Query String URL & Data View Web Parts (Part 3 of 4)
In the last two posts of this series, I showed you how to use the MOSS Enterprise out of box web part called the Query String (URL) Filter. This post will show you how to accomplish the same thing, but without MOSS. This entails using the data view web part. I’ll use the same example of a project details page. The query string will be used to pass the project ID to each of the data view web parts on a page.
Even if you DO have MOSS, another good reason to use data view web parts for mash-ups, is that redundant column that you’re connecting to. You know how when you’re creating web part connections, the only columns available for the connection are the ones that are being displayed in the web part? When data view web parts are used, ALL list fields are available in the connection, not just the displayed ones!
Here’s how to configure each web part in SharePoint Designer, to use a Query String:
- Create a blank web part page, and open it in SharePoint Designer. Insert a data view web part, we’ll just start with the issues list. Again, this is using the same project details example, so please read my last post about it.
- In the Data View menu in the toolbar, click Parameters.
- There will already be one parameter. Add a new Query String parameter, called “ProjParam”, like this:
- In the Data View menu in the toolbar, click Filter.
- Create a filter where the ProjID field is equal to the new parameter [ProjParam]:
- Save the page. Make sure there are a couple of items in the list, each with a ProjID associated with them.

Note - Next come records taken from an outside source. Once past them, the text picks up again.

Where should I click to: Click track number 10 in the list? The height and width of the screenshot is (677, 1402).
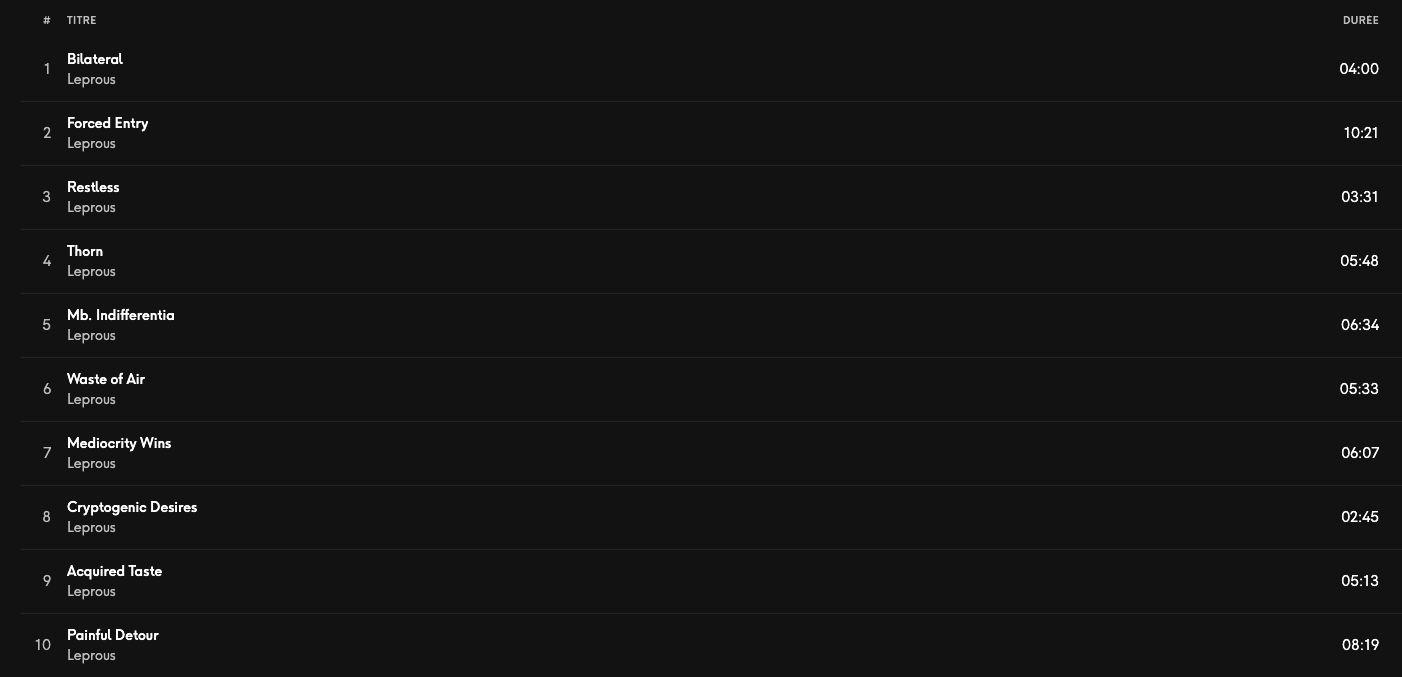click(x=43, y=645)
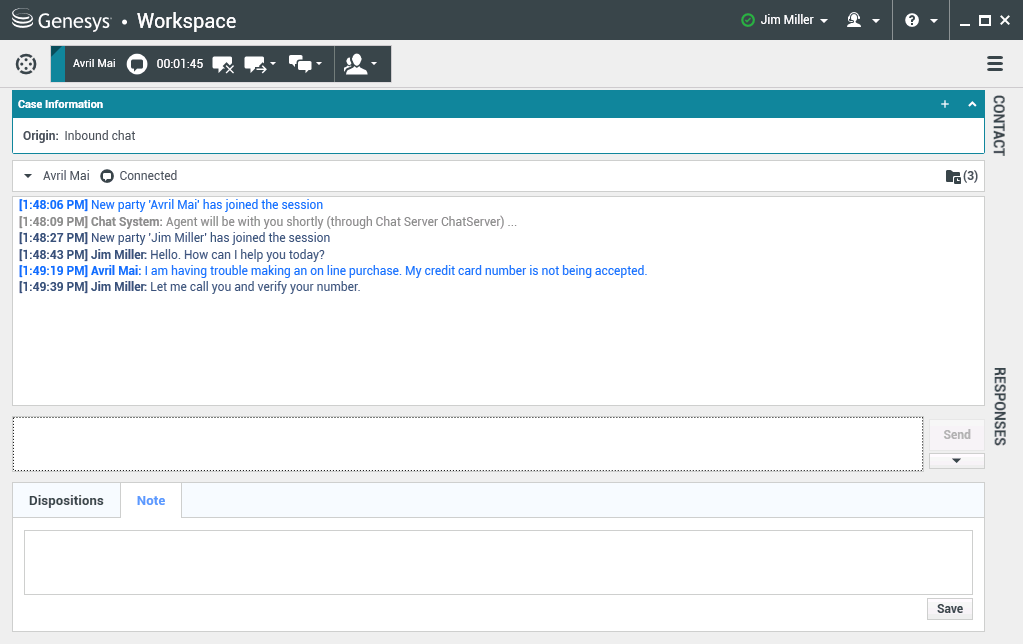Select the Note tab
1023x644 pixels.
(151, 500)
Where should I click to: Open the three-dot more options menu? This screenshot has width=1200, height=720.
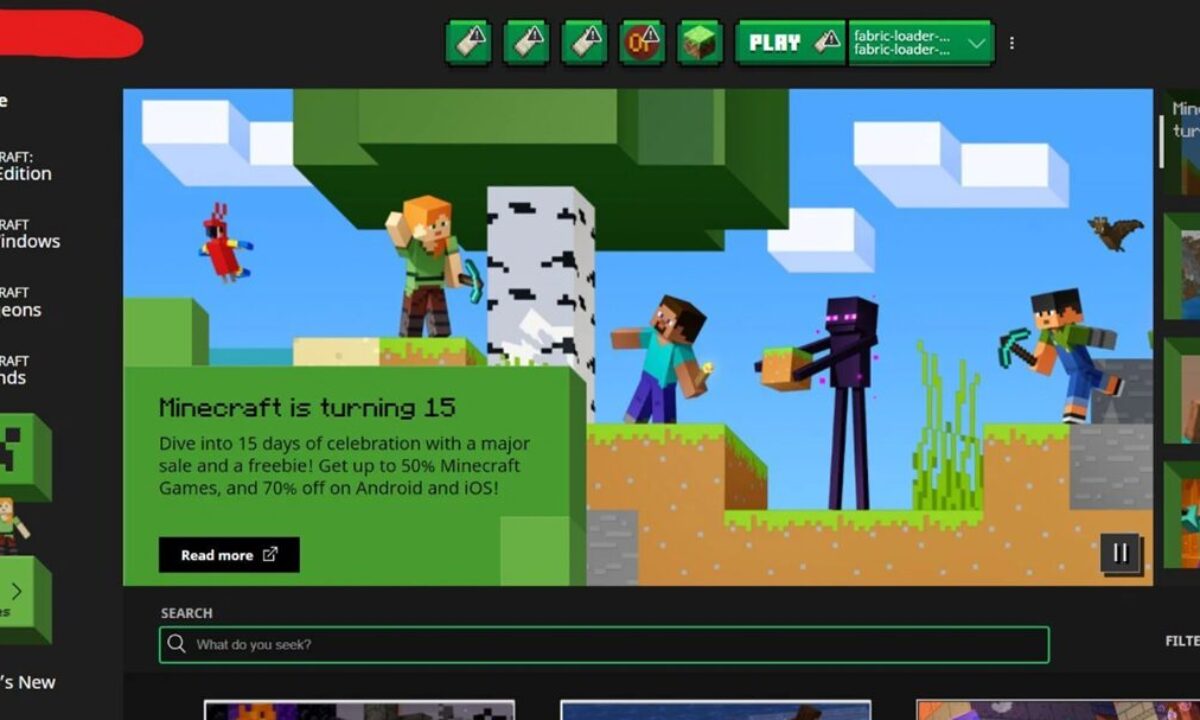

Open the web part page in the browser and test the query string.
The trick is that now you use the URL in order to pass the project number to this web part. This is supposed to be a project mash-up, so add all of the associated lists to the page as data view web parts, and repeat steps two through five on each one.
The URL to the page will now end with the page name.aspx?Project=2
That red number is unique to each project. In my previous post, I showed how to create the workflow that generates that project details URL for each new project. This screenshot shows that this list is automatically filtered by issues that have a ProjID field equal to one, because of the URL.
In summary, here’s a brief comparison:
Query String (URL) Filter Web Part
- Out of box web part
- No SharePoint Designer needed
- MOSS Enterprise version needed
Data View Web Part With Query String
- SharePoint Designer data view web part creation needed
- More complex setup
- Can be done in just WSS, without MOSS
Note that you can still create all data view web parts, and still use the Query String URL Filter Web Part. This combination method will let you get rid of all of the redundant columns, in this case the ProjID… with the ease of use of the out of box query string URL filter web part.